Chapter 3 --- Exercises & Labs¶
We use these labs to keep the operator-theoretic proofs in sync with runnable Bellman code. Each snippet is self-contained so we can execute it directly (e.g., .venv/bin/python - <<'PY' ... PY) while cross-referencing Sections 3.7--3.9.
Lab 3.1 --- Contraction Ratio Tracker¶
Objective: log \(\| \mathcal{T}V_1 - \mathcal{T}V_2 \|_\infty / \|V_1 - V_2\|_\infty\) and compare it to \(\gamma\).
import numpy as np
gamma = 0.9
P = np.array(
[
[[0.7, 0.3, 0.0], [0.4, 0.6, 0.0]],
[[0.0, 0.6, 0.4], [0.0, 0.3, 0.7]],
[[0.2, 0.0, 0.8], [0.1, 0.0, 0.9]],
]
)
R = np.array(
[
[1.0, 0.5],
[0.8, 1.2],
[0.0, 0.4],
]
)
def bellman_operator(V, P, R, gamma):
Q = R + gamma * np.einsum("ijk,k->ij", P, V)
return Q.max(axis=1)
rng = np.random.default_rng(0)
V1 = rng.normal(size=3)
V2 = rng.normal(size=3)
ratio = np.linalg.norm(
bellman_operator(V1, P, R, gamma) - bellman_operator(V2, P, R, gamma),
ord=np.inf,
) / np.linalg.norm(V1 - V2, ord=np.inf)
print(f"Contraction ratio: {ratio:.3f} (theory bound = {gamma:.3f})")
Output:
Contraction ratio: 0.872 (theory bound = 0.900)
Tasks 1. Explain the slack between the bound and the observation (hint: the max operator is 1-Lipschitz, so the true ratio is often strictly less than \(\gamma\)). 2. Log the ratio across multiple seeds and include the extrema in Chapter 3 to make [EQ-3.16] concrete.
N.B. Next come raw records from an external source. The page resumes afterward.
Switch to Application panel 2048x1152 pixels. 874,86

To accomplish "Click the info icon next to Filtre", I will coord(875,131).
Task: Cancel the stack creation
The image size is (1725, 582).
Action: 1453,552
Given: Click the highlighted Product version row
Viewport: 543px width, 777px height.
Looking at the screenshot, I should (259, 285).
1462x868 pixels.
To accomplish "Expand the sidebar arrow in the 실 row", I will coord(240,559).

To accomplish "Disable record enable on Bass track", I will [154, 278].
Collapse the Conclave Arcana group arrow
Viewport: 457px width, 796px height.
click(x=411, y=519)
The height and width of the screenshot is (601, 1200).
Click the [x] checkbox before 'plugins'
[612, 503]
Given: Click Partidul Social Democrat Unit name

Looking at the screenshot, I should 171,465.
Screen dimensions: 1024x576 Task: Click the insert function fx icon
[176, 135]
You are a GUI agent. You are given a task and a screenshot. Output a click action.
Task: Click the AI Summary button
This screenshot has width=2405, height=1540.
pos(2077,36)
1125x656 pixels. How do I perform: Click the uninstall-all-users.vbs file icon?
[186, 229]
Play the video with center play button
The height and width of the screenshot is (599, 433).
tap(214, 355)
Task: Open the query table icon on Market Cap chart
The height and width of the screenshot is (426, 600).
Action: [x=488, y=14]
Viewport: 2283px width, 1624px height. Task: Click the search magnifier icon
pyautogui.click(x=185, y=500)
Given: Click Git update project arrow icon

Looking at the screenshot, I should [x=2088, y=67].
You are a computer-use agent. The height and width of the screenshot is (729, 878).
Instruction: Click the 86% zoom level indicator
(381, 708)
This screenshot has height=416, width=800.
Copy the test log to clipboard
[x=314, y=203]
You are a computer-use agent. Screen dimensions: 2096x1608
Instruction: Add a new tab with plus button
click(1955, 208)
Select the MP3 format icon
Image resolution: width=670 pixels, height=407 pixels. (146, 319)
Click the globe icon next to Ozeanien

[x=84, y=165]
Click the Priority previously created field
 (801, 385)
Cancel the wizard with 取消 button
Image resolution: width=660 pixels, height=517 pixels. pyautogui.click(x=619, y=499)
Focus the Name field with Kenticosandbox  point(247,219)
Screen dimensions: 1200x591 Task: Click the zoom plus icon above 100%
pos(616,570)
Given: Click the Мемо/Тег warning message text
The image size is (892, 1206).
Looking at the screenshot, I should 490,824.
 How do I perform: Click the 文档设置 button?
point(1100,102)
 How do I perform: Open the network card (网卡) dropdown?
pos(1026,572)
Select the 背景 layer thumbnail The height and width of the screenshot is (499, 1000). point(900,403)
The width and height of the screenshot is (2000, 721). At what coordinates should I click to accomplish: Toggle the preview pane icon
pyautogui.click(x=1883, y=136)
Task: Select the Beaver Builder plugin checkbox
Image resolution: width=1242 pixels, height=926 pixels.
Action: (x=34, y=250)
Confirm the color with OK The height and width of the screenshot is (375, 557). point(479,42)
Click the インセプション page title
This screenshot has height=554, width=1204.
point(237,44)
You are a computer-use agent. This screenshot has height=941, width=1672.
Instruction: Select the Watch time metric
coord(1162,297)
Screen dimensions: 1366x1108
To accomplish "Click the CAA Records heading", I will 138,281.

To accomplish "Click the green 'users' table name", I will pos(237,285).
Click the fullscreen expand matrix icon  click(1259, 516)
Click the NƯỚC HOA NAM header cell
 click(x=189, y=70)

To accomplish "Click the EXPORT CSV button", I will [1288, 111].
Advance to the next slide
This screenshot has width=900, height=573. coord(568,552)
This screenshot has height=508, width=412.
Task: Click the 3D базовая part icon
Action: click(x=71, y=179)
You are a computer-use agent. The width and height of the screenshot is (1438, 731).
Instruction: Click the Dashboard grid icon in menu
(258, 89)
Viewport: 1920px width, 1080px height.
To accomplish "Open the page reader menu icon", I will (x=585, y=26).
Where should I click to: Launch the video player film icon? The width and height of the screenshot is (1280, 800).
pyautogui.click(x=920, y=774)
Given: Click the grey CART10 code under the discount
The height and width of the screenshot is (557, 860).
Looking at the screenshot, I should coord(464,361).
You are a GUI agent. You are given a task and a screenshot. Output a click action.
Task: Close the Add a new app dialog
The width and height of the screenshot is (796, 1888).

Lab 3.2 --- Value Iteration Wall-Clock Profiling¶
Objective: verify the \(O\!\left(\frac{1}{1-\gamma}\right)\) convergence rate numerically by reusing the same toy kernel.
import numpy as np
P = np.array(
[
[[0.7, 0.3, 0.0], [0.4, 0.6, 0.0]],
[[0.0, 0.6, 0.4], [0.0, 0.3, 0.7]],
[[0.2, 0.0, 0.8], [0.1, 0.0, 0.9]],
]
)
R = np.array(
[
[1.0, 0.5],
[0.8, 1.2],
[0.0, 0.4],
]
)
def value_iteration(P, R, gamma, tol=1e-6, max_iters=500):
V = np.zeros(P.shape[0])
for k in range(max_iters):
Q = R + gamma * np.einsum("ijk,k->ij", P, V)
V_new = Q.max(axis=1)
if np.linalg.norm(V_new - V, ord=np.inf) < tol:
return V_new, k + 1
V = V_new
raise RuntimeError("Value iteration did not converge")
stats = {}
for gamma in [0.5, 0.7, 0.9]:
_, iters = value_iteration(P, R, gamma=gamma)
stats[gamma] = iters
print(stats)
Output:
{0.5: 21, 0.7: 39, 0.9: 128}
Tasks
1. Plot the iteration counts against \(\frac{1}{1-\gamma}\) and reference the figure when explaining [COR-3.7.3] (value iteration convergence rate).
2. Re-run the sweep after perturbing R with zero-mean noise to visualize the reward-perturbation sensitivity bound [PROP-3.7.4].